ASSIGNMENT:
Report how many lines of the records below include the word "computer". Give nothing but the number.

Stored records:
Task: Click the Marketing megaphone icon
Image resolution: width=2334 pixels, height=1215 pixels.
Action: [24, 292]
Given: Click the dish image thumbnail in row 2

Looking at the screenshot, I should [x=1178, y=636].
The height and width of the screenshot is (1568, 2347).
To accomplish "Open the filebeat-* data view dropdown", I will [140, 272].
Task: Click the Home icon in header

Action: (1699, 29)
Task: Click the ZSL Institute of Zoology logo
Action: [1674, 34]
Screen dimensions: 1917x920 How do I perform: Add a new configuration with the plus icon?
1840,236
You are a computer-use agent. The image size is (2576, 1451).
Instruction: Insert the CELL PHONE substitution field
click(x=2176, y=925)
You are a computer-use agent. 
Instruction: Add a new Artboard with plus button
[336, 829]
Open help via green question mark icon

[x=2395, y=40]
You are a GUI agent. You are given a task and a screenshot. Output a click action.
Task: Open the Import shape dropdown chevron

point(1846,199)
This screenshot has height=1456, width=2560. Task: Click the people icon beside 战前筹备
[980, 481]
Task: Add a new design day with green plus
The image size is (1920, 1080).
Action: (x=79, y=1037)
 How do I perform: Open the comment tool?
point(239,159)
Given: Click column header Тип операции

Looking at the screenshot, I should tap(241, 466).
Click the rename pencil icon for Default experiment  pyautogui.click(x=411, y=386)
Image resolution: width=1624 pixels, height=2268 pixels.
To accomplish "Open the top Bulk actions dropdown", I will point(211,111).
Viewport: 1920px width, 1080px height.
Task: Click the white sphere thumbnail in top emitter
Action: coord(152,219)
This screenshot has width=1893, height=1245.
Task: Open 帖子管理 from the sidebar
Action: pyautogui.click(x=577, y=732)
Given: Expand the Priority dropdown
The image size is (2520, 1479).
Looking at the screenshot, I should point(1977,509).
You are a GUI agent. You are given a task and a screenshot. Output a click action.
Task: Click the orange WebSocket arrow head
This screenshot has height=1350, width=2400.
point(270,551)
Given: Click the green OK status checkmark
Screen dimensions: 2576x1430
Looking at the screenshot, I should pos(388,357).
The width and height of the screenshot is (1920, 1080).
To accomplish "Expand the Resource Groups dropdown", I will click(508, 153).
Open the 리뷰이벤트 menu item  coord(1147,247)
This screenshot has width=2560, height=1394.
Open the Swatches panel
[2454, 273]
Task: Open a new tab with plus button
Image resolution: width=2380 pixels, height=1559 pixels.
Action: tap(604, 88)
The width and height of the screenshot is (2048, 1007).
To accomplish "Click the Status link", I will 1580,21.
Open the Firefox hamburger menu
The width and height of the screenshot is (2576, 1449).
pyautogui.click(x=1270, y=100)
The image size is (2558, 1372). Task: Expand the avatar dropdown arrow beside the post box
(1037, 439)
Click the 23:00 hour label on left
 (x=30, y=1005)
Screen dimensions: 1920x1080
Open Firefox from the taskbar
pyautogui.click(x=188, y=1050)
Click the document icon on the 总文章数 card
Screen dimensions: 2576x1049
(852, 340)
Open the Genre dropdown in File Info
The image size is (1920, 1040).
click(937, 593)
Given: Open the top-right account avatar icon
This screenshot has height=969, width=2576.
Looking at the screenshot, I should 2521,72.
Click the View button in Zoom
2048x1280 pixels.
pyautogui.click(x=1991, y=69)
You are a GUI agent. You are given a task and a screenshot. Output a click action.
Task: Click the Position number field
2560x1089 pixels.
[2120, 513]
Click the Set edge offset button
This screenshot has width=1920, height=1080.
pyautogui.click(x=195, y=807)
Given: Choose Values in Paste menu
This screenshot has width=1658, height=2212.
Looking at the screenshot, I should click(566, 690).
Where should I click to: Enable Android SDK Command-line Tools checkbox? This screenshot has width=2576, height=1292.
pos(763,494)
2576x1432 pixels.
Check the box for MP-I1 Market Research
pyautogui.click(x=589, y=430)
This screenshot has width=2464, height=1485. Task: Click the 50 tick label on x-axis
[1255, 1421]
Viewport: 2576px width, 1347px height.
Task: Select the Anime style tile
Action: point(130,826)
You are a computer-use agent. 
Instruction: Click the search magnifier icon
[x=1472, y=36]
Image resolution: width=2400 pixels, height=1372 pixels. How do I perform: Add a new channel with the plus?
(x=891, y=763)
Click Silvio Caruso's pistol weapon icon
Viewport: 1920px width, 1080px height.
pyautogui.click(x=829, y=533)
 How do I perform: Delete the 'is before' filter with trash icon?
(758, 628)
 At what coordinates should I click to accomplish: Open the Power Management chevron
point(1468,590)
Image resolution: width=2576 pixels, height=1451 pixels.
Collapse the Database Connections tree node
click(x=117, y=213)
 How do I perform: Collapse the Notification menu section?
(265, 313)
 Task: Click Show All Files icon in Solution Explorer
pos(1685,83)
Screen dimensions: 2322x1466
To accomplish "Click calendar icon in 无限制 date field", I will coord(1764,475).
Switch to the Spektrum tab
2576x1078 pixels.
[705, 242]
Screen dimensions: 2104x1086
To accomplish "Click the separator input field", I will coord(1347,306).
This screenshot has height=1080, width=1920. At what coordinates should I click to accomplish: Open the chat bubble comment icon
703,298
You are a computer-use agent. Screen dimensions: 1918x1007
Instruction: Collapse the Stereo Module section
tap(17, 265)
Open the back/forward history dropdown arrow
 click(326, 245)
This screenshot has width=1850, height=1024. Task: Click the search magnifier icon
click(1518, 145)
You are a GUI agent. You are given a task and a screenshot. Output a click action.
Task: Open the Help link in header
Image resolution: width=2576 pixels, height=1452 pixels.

RESPONSE AREA:
4